It’s the phone call no one who shares their life with a horse wants to receive: “Misty is down and she can’t get up. We think it’s time.” It was an early morning in late September. I was still recovering from an accident where I’d broken my sacrum and both sides of my pelvis. I struggled out of bed. Oh, Misty. Would I arrive in time?

I rescued Misty six years ago. My mother had known her years before I’d met her, but when she saw Misty, she was shocked: The Arabian was bony and covered in rain rot. Her eyes looked defeated. Her pretty little head hung low.

“Come on, Misty,” I said quietly. She followed me willingly into the trailer. I discovered that she had a habit of touching me with her muzzle for reassurance.

I called them her nose touches.

She touched me lightly as I tied her in the trailer. I gently touched her back. I thought I was taking her to a loving home to die in comfort. Instead, after months of TLC, she recovered. We traveled together for miles on the riding trails. She’d always come running when I got the saddle.
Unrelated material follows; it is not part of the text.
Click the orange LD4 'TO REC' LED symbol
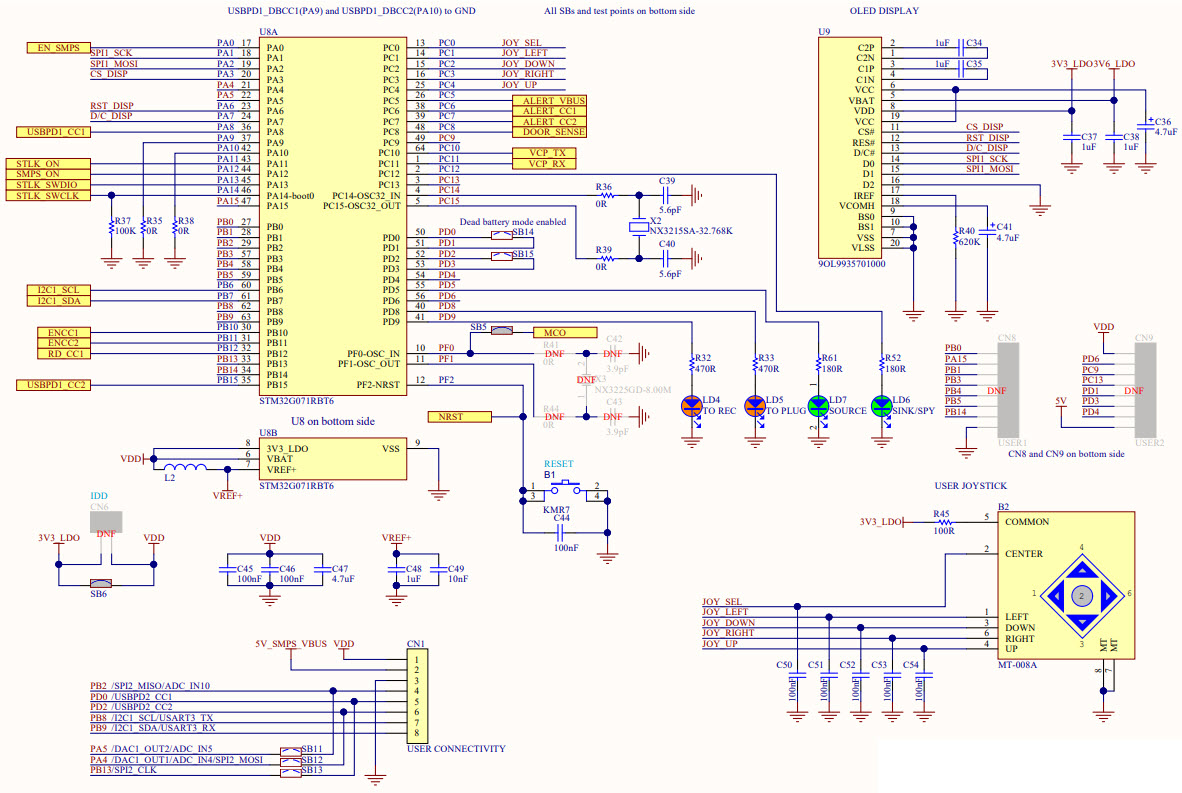click(691, 406)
Several years ago, she just looked at me sadly as I got the saddle out. I knew then that her arthritis was too advanced for riding. She looked longingly from me to the trail and back again. So that day, I began taking her for walks along the trails. Anyone who has ever seen the joy of a senior dog going for a walk would know the joy of this sweet old horse.

Misty turned 31 in 2012. When her condition began deteriorating, I discussed a plan with AHELP Project. But time and again, Misty rallied. She just wasn’t ready to go.

On Friday, September 27, 2013, I left my house within minutes of the phone call. My Bluetooth toggled calls between Michelle Nichols, founder of AHELP, and Jennifer Downing, my friend who boards my horses. Michelle had agreed to drop everything if I needed her. I told her she’d already prepared me.

As I drove, I already felt the pain of her loss. When I arrived at the barn, she was lying quietly in her stall, a blanket draped across her body and beneath her beautiful head. I could see she was ready to go. I’d worried that she would be distraught, but Jerry never left her side, massaging her the entire time. I was so grateful.

“I’m here,” I said softly, even though she was deaf. But she heard me. Nose touch.

The vet arrived, assuring me that Misty was in the exhaustion stage. She had nothing left. Nose touch. As the vet quietly injected her, I stroked her face. She kept nose touching as long as she could. I closed her eyes and said goodbye to my good friend.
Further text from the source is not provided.